Pancreatic cancer is a highly aggressive tumor with a poor prognosis due to a low early detection rate and a lack of biomarkers. Most of pancreatic cancer is pancreatic ductal adenocarcinoma (PDAC). Alterations in the N-glycosylation of plasma immunoglobulin G (IgG) have been shown to be closely associated with the onset and development of several cancers and could be used as biomarkers for diagnosis. The study aimed to explore intact N-glycosylation profile of IgG in patients with PDAC and find relation between intact N-glycosylation profile of IgG and clinical information such as diagnosis and prognosis.

METHODS

In this study, we employed a well-evaluated approach (termed GlycoQuant) to assess the site-specific N-glycosylation profile of human plasma IgG in both healthy individuals and patients with pancreatic ductal adenocarcinoma (PDAC).

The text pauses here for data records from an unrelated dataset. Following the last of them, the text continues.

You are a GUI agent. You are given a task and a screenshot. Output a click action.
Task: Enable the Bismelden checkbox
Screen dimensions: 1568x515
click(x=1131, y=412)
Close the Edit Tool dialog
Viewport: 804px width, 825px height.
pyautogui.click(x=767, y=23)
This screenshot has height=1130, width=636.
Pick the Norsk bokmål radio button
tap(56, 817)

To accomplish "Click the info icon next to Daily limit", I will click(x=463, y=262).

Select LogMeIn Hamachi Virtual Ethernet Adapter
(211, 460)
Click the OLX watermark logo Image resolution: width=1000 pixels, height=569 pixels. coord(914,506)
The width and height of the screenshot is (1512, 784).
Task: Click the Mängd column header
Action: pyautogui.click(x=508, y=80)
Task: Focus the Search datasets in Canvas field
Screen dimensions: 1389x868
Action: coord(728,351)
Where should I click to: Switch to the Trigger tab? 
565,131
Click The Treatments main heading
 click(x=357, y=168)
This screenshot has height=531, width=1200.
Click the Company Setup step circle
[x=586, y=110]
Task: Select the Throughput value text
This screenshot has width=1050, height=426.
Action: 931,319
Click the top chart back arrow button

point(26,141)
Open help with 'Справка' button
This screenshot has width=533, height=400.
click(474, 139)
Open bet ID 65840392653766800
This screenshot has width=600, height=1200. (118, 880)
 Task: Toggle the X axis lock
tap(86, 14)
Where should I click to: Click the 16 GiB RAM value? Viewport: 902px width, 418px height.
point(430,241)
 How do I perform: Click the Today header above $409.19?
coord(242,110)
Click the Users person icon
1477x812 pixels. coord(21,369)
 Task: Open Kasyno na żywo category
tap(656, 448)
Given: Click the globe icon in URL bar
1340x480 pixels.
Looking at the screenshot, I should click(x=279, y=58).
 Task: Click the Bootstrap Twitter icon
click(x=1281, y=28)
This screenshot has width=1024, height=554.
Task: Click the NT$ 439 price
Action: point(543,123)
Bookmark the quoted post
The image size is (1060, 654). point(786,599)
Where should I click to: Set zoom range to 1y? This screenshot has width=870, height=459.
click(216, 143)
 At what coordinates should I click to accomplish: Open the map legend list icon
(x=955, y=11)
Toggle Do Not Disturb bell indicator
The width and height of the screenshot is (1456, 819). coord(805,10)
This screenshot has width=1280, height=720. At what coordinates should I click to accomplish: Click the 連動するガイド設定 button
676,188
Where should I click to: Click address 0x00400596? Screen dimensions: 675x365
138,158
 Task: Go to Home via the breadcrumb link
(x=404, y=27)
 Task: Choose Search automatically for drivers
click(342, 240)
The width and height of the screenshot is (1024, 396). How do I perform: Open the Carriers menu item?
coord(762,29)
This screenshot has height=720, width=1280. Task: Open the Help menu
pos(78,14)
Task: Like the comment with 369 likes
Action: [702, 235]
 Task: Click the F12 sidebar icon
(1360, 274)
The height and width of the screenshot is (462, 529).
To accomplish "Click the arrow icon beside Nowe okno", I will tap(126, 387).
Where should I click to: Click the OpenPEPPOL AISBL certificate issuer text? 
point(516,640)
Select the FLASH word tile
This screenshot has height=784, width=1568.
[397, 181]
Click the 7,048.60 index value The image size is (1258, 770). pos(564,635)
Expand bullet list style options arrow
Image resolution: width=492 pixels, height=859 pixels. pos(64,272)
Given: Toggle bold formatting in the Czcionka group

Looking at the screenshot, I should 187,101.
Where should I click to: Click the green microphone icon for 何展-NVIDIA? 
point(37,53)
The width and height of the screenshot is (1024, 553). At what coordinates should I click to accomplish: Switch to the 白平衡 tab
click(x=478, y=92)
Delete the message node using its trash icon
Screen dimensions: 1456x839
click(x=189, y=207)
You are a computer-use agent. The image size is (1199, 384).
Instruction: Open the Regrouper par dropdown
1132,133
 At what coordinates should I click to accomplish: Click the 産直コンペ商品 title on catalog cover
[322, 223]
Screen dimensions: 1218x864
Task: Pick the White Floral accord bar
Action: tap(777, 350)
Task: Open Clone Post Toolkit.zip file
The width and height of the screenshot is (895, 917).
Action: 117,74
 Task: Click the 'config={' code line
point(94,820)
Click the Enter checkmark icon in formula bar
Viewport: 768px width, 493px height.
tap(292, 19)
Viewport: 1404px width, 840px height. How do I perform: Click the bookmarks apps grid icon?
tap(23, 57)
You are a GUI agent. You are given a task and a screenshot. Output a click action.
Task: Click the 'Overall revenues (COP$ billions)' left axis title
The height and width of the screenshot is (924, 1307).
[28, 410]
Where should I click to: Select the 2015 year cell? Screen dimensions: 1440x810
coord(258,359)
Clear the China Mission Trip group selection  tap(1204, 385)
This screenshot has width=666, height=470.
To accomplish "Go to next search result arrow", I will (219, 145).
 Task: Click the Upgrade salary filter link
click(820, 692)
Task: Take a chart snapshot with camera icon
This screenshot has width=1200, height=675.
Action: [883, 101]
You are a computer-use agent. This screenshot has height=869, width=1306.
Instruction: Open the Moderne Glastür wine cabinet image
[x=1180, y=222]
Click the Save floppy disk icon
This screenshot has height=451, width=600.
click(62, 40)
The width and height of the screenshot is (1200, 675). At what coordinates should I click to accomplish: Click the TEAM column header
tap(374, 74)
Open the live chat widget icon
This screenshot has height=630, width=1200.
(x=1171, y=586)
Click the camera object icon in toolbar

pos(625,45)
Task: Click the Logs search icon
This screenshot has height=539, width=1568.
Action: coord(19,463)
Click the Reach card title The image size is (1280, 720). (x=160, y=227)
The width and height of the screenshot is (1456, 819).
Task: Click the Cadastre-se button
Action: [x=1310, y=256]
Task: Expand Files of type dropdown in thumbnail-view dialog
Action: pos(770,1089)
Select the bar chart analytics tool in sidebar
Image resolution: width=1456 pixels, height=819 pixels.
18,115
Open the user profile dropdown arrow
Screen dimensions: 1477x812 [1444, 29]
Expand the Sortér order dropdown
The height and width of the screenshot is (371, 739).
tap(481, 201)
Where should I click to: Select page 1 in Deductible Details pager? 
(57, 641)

The datasets generated and analyzed during the current study are available in the ProteomeXchange Consortium ( http://www.proteomexchange.org/ ) via the iProX partner repository, with the dataset identifier PXD051436.

RESULTS

The analysis of rapidly purified IgG samples from 100 patients with different stages of PDAC, in addition to 30 healthy controls, revealed that the combination of carbohydrate antigen 19 - 9 (CA19-9), IgG1-GP05 (IgG1-TKPREEQYNSTYR-HexNAc [4]Hex [5]Fuc [1]NeuAc [1]), and IgG4-GP04 (IgG4-EEQFNSTYR- HexNAc [4]Hex [5]Fuc [1]NeuAc [1]) can be used to distinguish between PDAC patients and healthy individuals (AUC = 0.988). In addition, cross validation of the diagnosis model showed satisfactory result.

CONCLUSIONS

The study demonstrated that the integrated quantitative method can be utilized for large-scale clinical N-glycosylation research to identify novel N-glycosylated biomarkers. This could facilitate the development of clinical glycoproteomics.